Die im Winter 1944/45 immer spürbarere Luftkriegsgefahr bedrohte alle Patientinnen gleichermaßen. Für bauliche Schutzmaßnahmen oder für eine umfassende Evakuierung der Patienten fehlten jedoch auch in der Frauenklinik die notwendigen Ressourcen, so dass sich die Vorkehrungen weitgehend auf organisatorische Regelungen beschränkten.
Nachdem am späten Abend des 13. Februar 1945 Fliegeralarm ausgelöst wurde, transportierte das Personal der Frauenklinik Patientinnen und neugeborene Kinder in provisorisch vorbereitete Kellerräume. Die Gebäude der Frauenklinik wurden bereits während des ersten nächtlichen Angriffes schwer getroffen. Während mehr als 70 Neugeborene geborgen und per LKW abtransportiert werden konnten, starben viele Frauen in verschütteten Kellerräumen.
Frau J. berichtet: "Unter ihnen befand sich eine Frau aus meinem Haus, die Zwillinge erwartete. Die Namen Regine und Gesine sind mir noch in Erinnerung. Der Vater wollte eigentlich an einem Mittwoch, das war die nächste Besuchszeit, kommen und seine Familie in die Arme nehmen. Dazu ist es leider nicht mehr gekommen. Unter den Toten waren auch die junge Frau und ihre Zwillinge."
Auch im Gerhard-Wagner-Krankenhaus hatten die Luftangriffe schwere Schäden zur Folge. Die Kinderklinik und mehrere weitere Gebäude, darunter auch die Krankenhauskirche, wurden durch Sprengbomben getroffen oder brannten aus.

(Weitere Informationen zum Projekt Mahndepots: www.dresden-1945.de/gravuren/index.htm)
 
  Mit den Kindern der Johannstädter Frauenklinik, die die Luftangriffe überlebten, steht das Frauenstadtarchiv Dresden in engem Kontakt. An der Spitze der Schicksalsgemeinschaft stehen Petra Roschinski, geb. Nagel, und Marikka Barth, geb. Aßmann. Beide Frauen machten sich auf die Suche nach weiteren Überlebenden, um die Vorgänge und Schicksale zu dokumentieren. Die Erlebnisschilderungen fanden Eingang in den Bestand des Zeitzeugenarchivs Dresden.
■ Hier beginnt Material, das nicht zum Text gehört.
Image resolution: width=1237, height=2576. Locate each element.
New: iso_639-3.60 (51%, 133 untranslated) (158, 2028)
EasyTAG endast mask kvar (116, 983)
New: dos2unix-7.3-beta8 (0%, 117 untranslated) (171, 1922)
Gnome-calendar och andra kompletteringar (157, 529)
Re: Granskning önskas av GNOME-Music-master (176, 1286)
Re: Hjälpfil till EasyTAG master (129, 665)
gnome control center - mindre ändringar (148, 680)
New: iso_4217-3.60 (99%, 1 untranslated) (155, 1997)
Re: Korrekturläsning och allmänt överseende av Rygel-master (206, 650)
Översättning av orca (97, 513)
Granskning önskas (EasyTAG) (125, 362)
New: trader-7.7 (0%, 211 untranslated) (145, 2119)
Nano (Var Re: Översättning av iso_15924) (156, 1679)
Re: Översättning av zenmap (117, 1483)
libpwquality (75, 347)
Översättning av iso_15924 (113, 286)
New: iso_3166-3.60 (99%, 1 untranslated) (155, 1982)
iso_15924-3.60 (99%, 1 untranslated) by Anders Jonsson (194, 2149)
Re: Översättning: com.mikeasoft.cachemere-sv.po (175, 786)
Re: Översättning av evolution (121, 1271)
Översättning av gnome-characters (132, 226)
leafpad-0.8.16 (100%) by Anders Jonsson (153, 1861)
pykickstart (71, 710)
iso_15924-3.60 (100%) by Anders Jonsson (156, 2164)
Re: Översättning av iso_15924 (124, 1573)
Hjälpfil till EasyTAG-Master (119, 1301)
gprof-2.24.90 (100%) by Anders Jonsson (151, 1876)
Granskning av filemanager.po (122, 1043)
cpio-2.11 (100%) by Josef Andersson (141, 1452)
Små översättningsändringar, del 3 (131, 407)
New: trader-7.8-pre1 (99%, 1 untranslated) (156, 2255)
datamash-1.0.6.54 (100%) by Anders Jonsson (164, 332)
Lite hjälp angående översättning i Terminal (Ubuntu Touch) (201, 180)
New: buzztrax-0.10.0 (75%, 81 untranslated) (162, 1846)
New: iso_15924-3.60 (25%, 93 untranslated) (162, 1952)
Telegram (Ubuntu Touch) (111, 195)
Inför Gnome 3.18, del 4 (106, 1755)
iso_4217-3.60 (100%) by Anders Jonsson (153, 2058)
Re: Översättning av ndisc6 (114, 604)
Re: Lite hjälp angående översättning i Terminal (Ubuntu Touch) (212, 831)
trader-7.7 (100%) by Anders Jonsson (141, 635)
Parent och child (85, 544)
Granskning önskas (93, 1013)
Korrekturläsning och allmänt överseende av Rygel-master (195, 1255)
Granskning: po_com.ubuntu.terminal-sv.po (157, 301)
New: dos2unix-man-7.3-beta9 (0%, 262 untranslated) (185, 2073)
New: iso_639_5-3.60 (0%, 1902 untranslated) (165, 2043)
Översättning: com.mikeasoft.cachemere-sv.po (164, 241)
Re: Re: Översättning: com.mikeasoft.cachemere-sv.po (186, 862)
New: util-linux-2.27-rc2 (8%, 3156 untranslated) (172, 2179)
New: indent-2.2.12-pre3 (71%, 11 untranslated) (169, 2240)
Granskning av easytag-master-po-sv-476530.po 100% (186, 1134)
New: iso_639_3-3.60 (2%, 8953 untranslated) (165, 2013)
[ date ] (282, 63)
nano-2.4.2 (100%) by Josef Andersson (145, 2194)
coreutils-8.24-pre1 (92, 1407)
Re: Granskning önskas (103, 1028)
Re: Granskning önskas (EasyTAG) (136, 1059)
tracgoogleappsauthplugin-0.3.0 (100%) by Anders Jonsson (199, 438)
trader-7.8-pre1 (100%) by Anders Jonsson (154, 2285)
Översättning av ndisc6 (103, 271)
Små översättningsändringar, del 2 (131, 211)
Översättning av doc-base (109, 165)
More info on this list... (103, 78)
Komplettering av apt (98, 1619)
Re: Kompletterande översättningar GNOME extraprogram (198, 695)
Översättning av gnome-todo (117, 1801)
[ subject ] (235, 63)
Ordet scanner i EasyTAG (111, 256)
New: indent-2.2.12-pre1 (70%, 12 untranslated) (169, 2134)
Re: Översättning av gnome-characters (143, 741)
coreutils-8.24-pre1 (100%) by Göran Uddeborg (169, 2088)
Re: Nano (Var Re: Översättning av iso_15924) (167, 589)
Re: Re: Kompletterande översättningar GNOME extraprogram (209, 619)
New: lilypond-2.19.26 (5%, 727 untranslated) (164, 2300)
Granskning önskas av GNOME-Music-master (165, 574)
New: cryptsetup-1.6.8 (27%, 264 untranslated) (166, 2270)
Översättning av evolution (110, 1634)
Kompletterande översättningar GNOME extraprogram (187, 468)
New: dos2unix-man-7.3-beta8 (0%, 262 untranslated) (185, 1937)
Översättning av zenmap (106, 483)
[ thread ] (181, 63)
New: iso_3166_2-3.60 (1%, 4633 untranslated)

Am 12. Februar 2007 fand das Treffen der überlebenden Kinder der Staatlichen Frauenklinik Dresden im Stadtarchiv Dresden seinen Abschluss (siehe Veranstaltungen). Unter Ausschluss der Öffentlichkeit berichteten sich die Schicksalsgefährten von ihrem eigenen Erleben, verfolgten mit Anteil die oftmals schmerzhaften Schilderungen der Anderen. Im Anschluss trug Frau Dr. Marina Lienert vom Universitätsklinikum Dresden die Geschichte der Staatlichen Frauenklinik Dresden und ihres Direktors, Prof. Dr. Kurt Warnekros, vor. Kurt Warnekros war ein international renommierter Frauenarzt und Geburtshelfer. Nach der Machtübernahme der Nationalsozialisten ging er Kompromisse ein, bewies aber Zivilcourage. Er überlebte die Bombardierung Dresdens am 13./14. Februar 1945. Unter seiner Leitung wurden die überlebenden Mütter nach den Luftangriffen mit ihren Kindern nach Kreischa in die Klinik gebracht und versorgt.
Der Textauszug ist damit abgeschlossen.